Browse Prior Art Database

Method and system to provide levels of abstraction for ETL component types within a data flow job design Disclosure Number: IPCOM000247340D
Publication Date: 2016-Aug-25
Document File: 4 page(s) / 114K

Publishing Venue

The Prior Art Database


This describes a way to construct a data flow design model which allows the designer to view a flow at different levels of abstraction. This also lets a designer see how much of a design will be preserved if the implementation level is changed or a flow component substituted with another that is not completely compatible.

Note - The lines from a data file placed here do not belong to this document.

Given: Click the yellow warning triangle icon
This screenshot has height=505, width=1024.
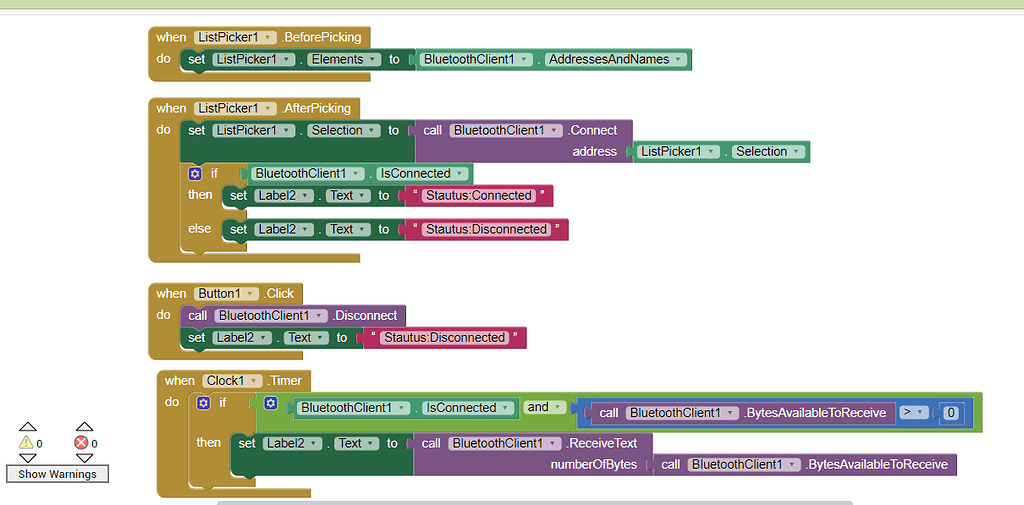Looking at the screenshot, I should click(x=26, y=442).
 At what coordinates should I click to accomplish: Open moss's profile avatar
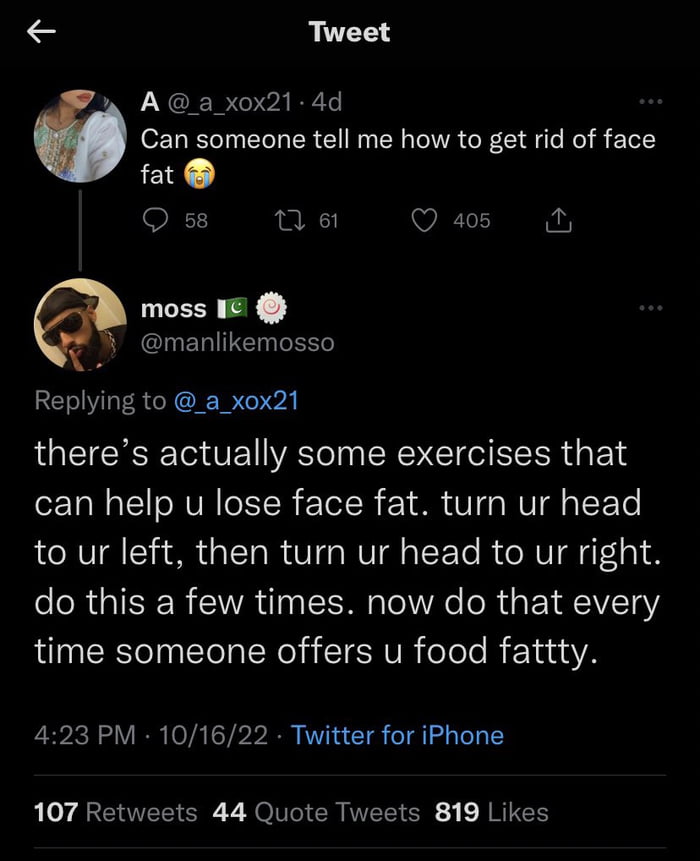tap(80, 324)
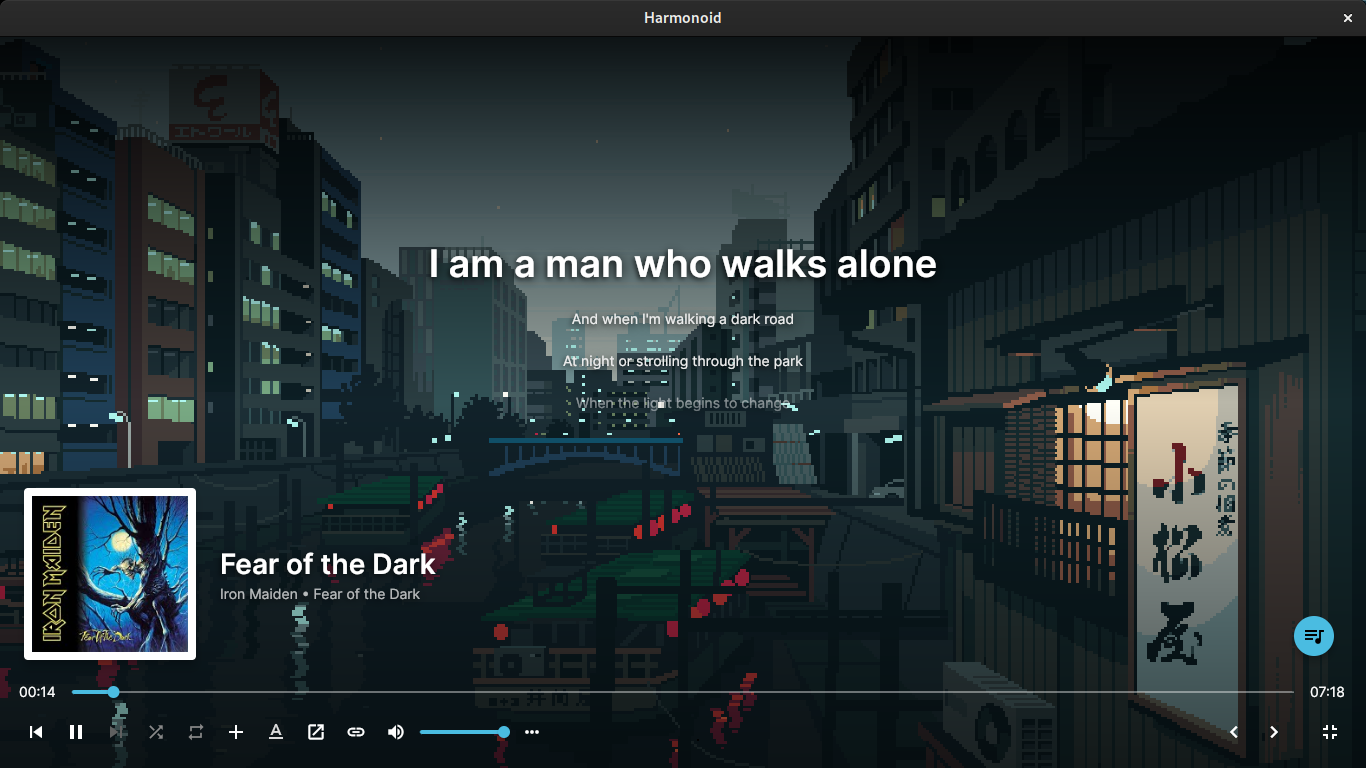Screen dimensions: 1366x768
Task: Show more playback options via the ellipsis
Action: (532, 732)
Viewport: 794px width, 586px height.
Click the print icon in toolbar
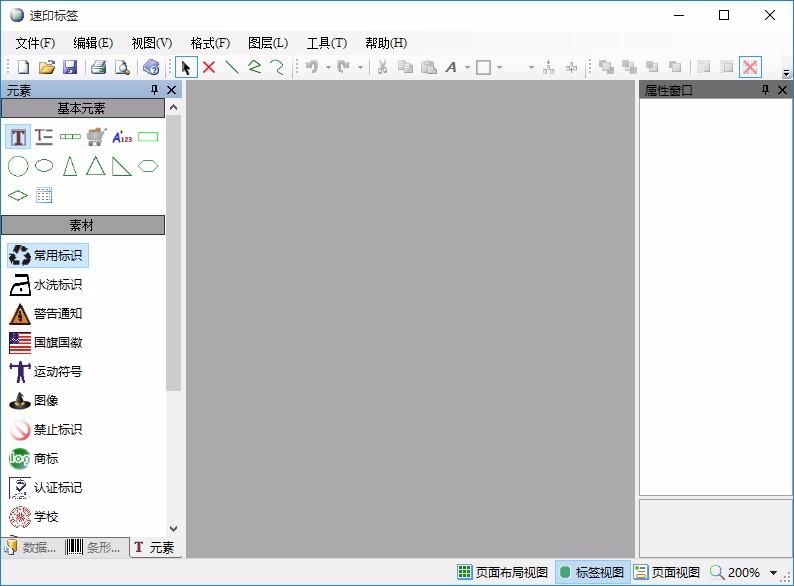point(98,67)
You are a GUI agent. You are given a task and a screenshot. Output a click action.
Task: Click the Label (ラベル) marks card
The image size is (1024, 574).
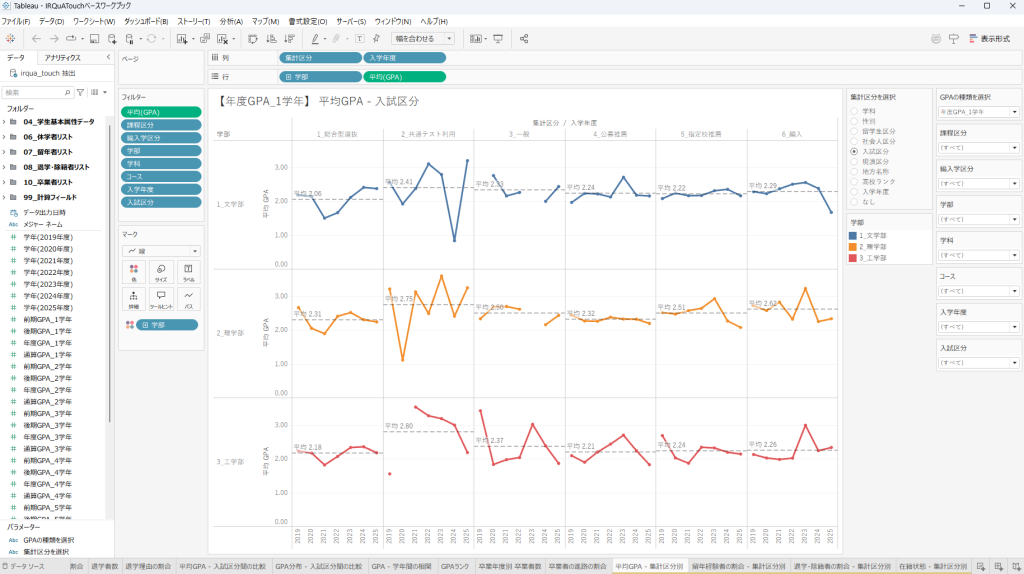(188, 273)
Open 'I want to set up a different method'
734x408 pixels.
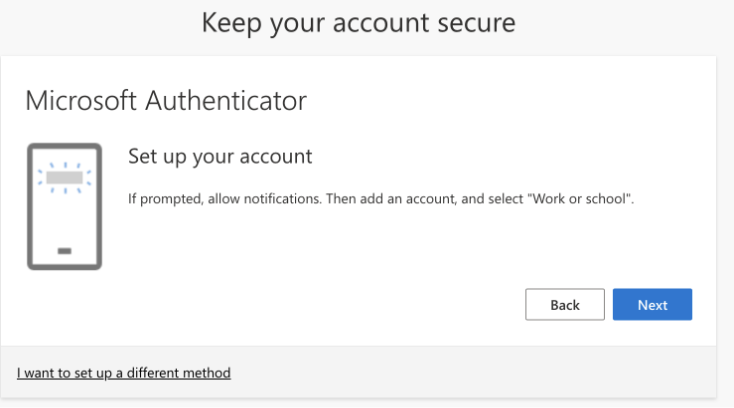[x=124, y=373]
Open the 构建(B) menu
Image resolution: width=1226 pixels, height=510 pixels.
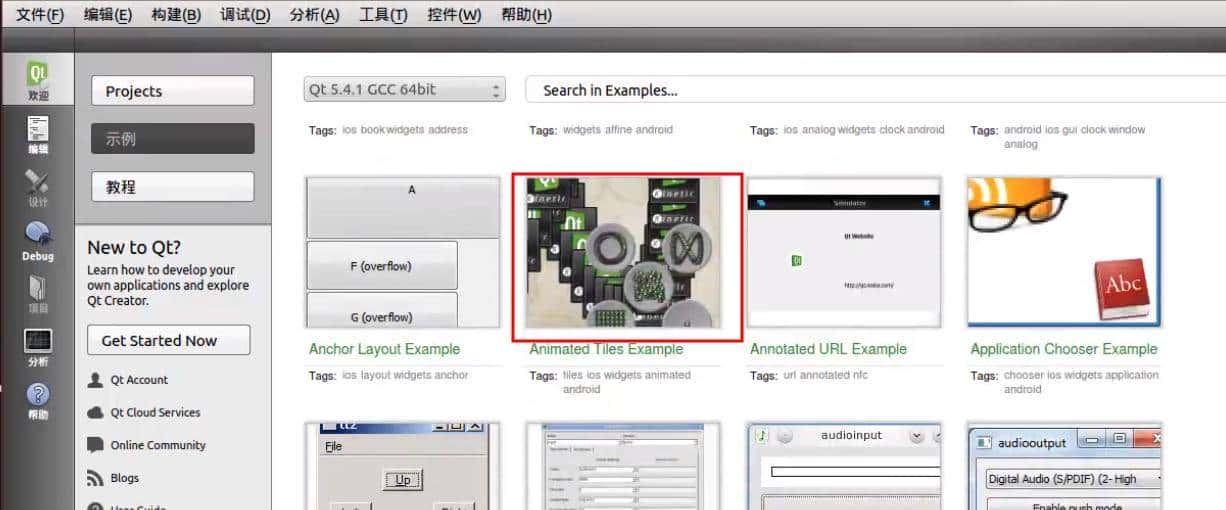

This text was extracted from a PDF file.
This is the abbreviated version, containing approximately 40% of the total text.

Page 01 of 4

Method and system to provide levels of abstraction for ETL component types within a data flow job design

The Problem: How to Simplify Views of Complex Data Flows

    Data flow job designs, in the ETL space particularly, are often constructed by picking from a list of supplied component types to create a new instance of an operator or stage, setting various configuration properties relevant to the chosen type, and then linking them together to show how data is intended to flow between them.

    The design of such jobs can be extremely complex, and involve dozens if not hundreds of operations to describe the required transformation and processing. This can make it difficult to get an overall "feel" for what a flow is designed to do, as the high-level processing logic can be hidden in too much detail.

    It can also prove time-consuming to replace a component of a flow with another one that is of the same logical type, since the configuration properties of the old instance need to be mapped to those of the new instance and transferred across if there is a semantic match. You often need to know in advance what properties the mapping is going to preserve, and what will be discarded, to decide if the substitution is going to be of use.

Existing Solutions: Containment/Custom Mapping

    Most tools provide a way to group operations into some sort of container, or annotate them to show the higher-level purpose of the group. However it is up to the user to decide where such group boundaries should be.

    As for converting one instance into another, that can be expedited by providing a tool that knows how to map between the properties of two component types, and transfers configuration properties if possible. However this requires you to attempt the conversion, see what got transferred, and then presumably you can undo the change if you don't like the result.

The Proposal: Organize Available Flow Types into a Logical/Physical Hierarchy

    The proposed mechanism makes use of the general notion of sub-classing and inheritance from the object-oriented world, and applies it to the definition of the component types in this data flow design paradigm. Component types are organized into a parent-child hierarchy. Each type is defined as also marked as "logical" or "physical", where a logical type cannot have a physical parent.

    This allows you to view a higher level of abstraction of a flow by moving up the hierarchy in a "more logical" direction. Levels of detail can be successively hidden by requesting the system to view a flow showing not the actual types of each component, but one of its parent types.

    Conversely, one can design a flow using logical components and successively refine it be converting each logical component into one of its child types, until a physical level is reached. This allows a designer to lay out a flow at an abstract level, leaving some of the detail to be added later.

    It is also then possible to automatically group connected components which h...